News & Politics

'Mattress Girl' Returns With Performance Art No One Gets

If you say the name Emma Sulkowicz in most places, people will look at you funny. She’s not a household name by any stretch of the imagination. But when you explain that she is the student who lugged a mattress around campus to bolster her claim that she’d been sexually assaulted, people may well remember her.

Sulkowicz continued her performance art, and even was allowed a special privilege by Columbia University to do so at graduation, despite all the evidence which refuted her charge of sexual assault.

“She persisted.”

Now she’s back, using her “art” to protest again. This time, her target is an exhibition of Chuck Close’s paintings at the Metropolitan Museum of Art in New York City. Sulkowicz donned black underwear and asterisk pasties, and had herself photographed next to Close’s work.

Hmm.

Apparently, she is protesting against allegations that Close asked models to disrobe. Close is known for some of his nude paintings. He allegedly made off-putting remarks about some who chose to comply, and offered to pay them. Close is a paraplegic in a wheelchair, and is not alleged to have threatened or intimidated any of the women.

Newsday published the linked article defending Close and criticizing the museum for postponing his exhibition.

While most people don’t really get modern art, Sulkowicz’s protest performances take the seeming nonsense to a whole new level.

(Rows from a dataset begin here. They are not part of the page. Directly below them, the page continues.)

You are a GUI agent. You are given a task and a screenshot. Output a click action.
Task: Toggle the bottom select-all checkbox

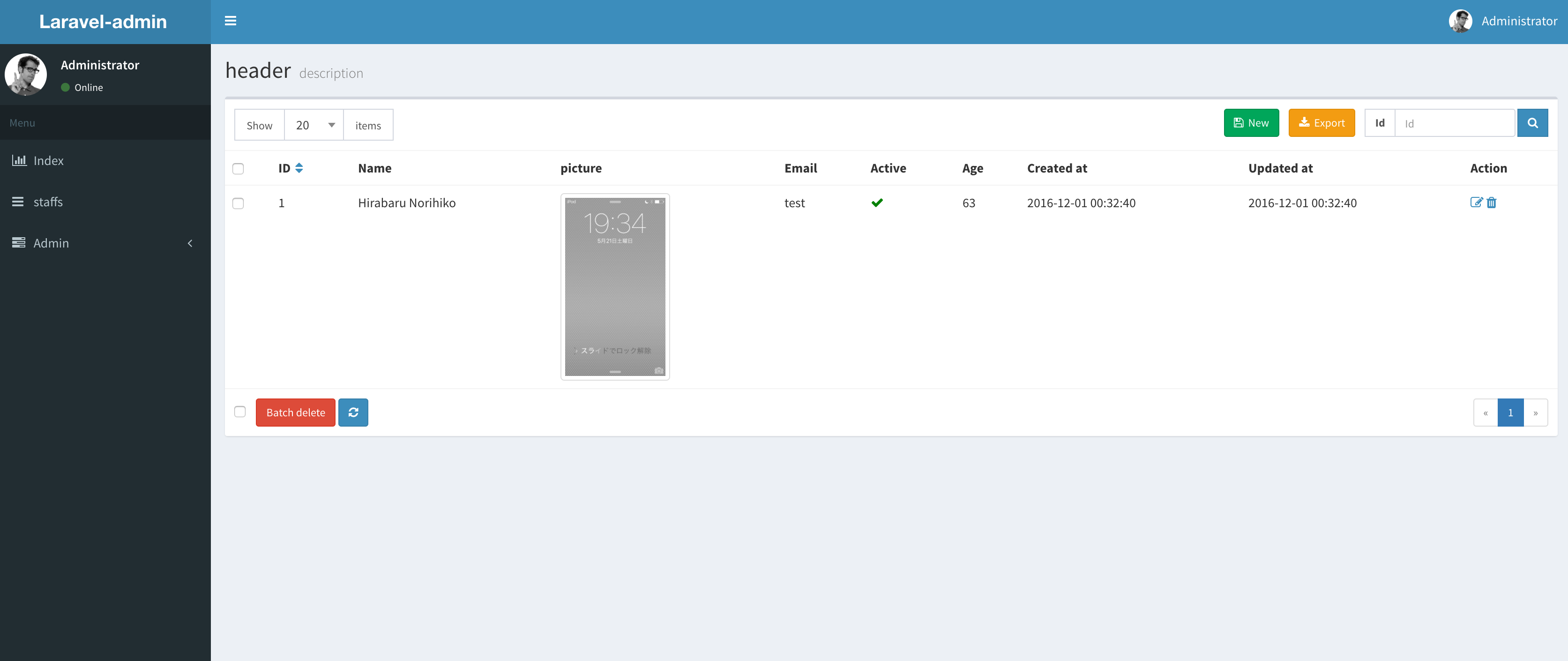[x=239, y=411]
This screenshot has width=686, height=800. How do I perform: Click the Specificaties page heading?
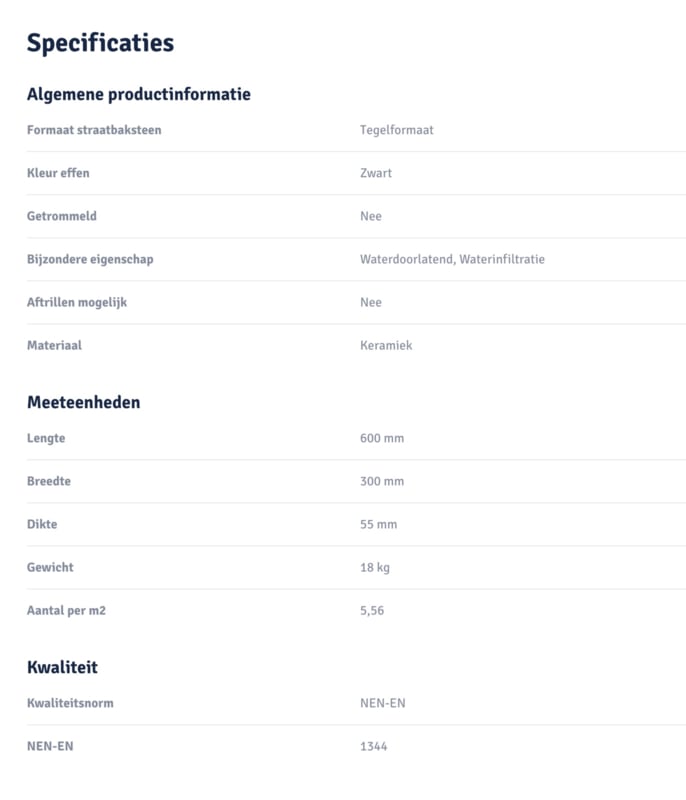tap(100, 43)
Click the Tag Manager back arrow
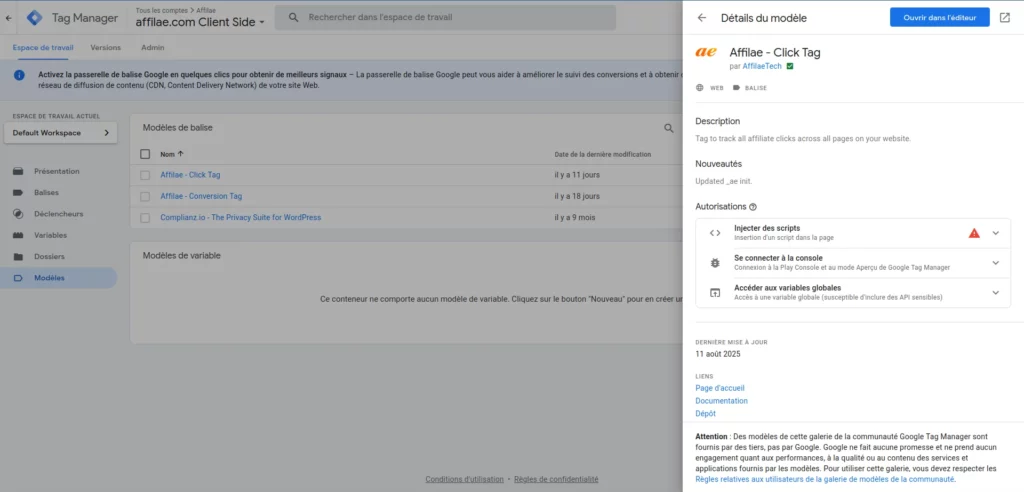This screenshot has width=1024, height=492. pos(9,17)
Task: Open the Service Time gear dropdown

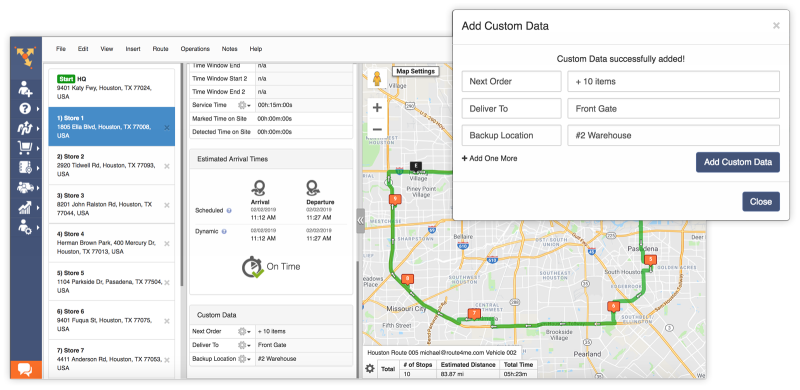Action: coord(244,105)
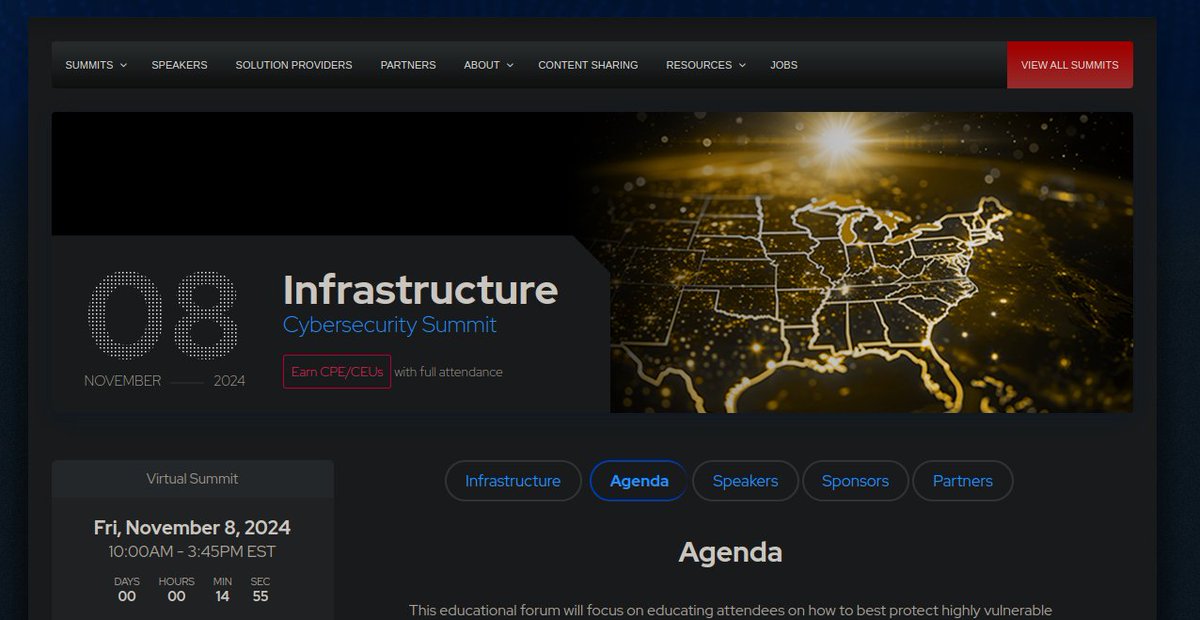
Task: Click the Cybersecurity Summit heading link
Action: pos(389,324)
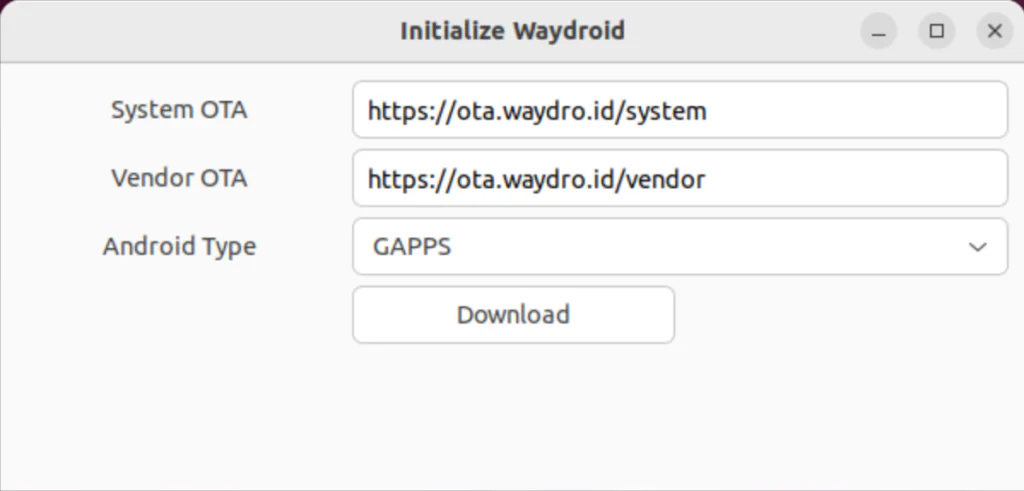Image resolution: width=1024 pixels, height=491 pixels.
Task: Open the Android Type combo box
Action: click(x=679, y=247)
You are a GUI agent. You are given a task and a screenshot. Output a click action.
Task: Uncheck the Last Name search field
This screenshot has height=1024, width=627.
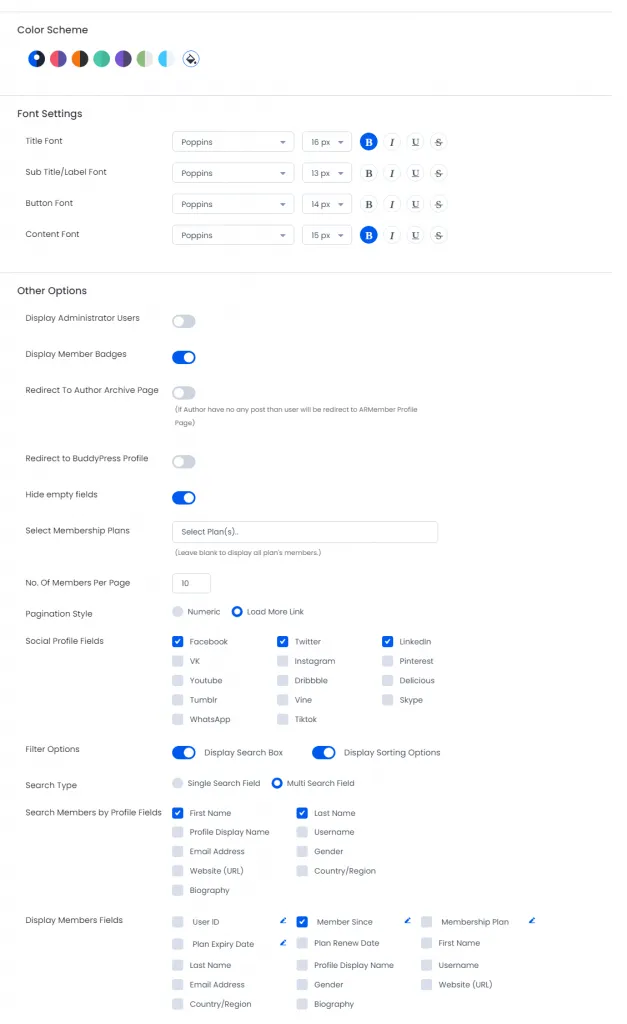302,813
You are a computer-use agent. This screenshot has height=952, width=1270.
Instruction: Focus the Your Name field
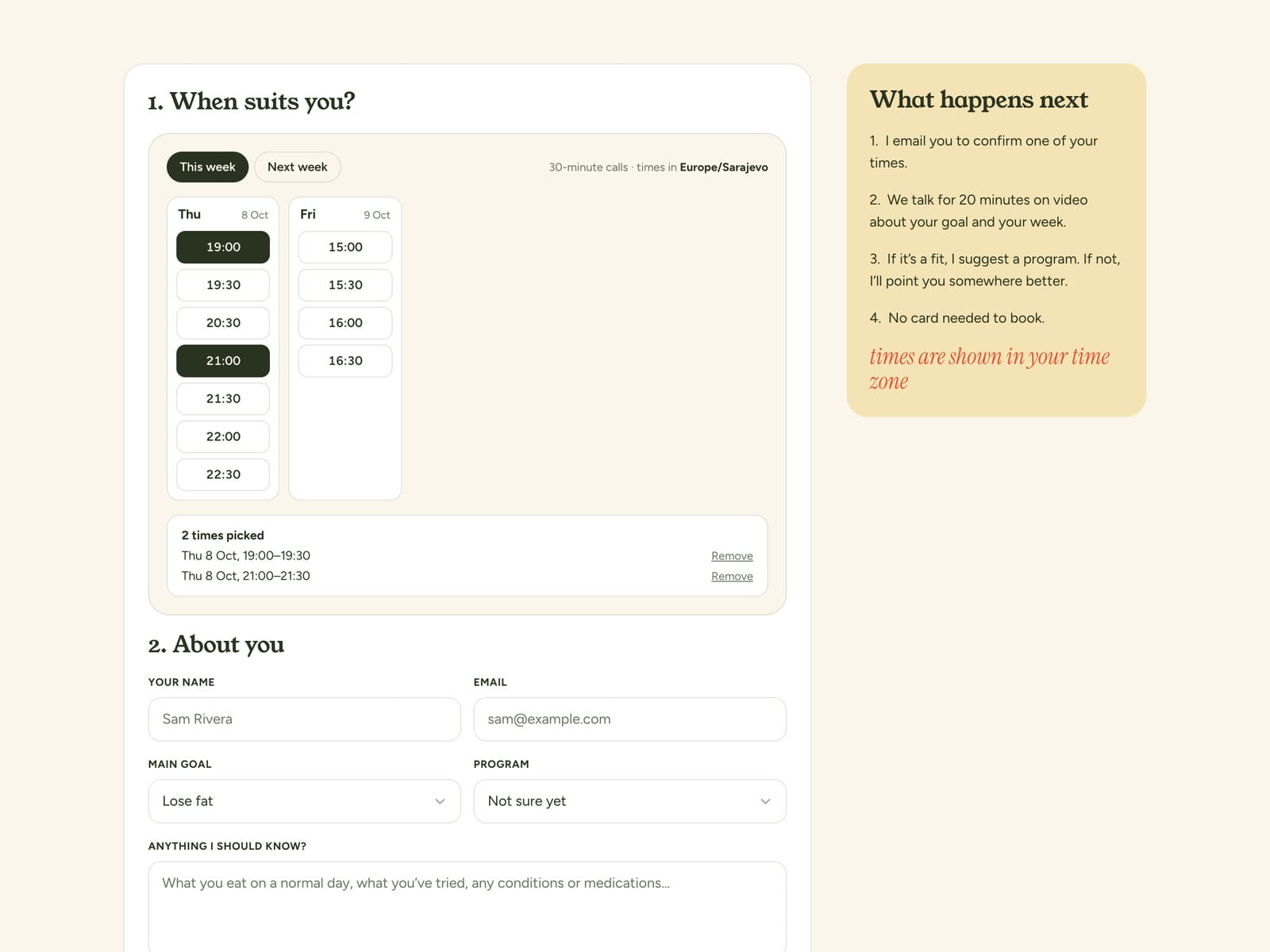304,720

Sulkowicz is protesting the potential exploitation of women by being scantily clad? Isn’t that a bit like protesting oil dependency by driving a Hummer?

The “art” makes no sense, even in context. No one will look at this and think: “You know, she has a point.” They’ll just look at her glorified tantrum — which appears to be a hallmark of Sulkowicz’s work up to this point — and simply roll their eyes. They won’t dig any deeper.

Instead, they’ll just move along.

Here’s a tip: If you want to make people think, you have to give them something worth thinking about. Standing around in your underwear with some tape covering your nipples near some paintings isn’t going to do it.

Sulkowicz’s behavior is simple attention-seeking. She’s exploiting the allegations these women made to promote herself.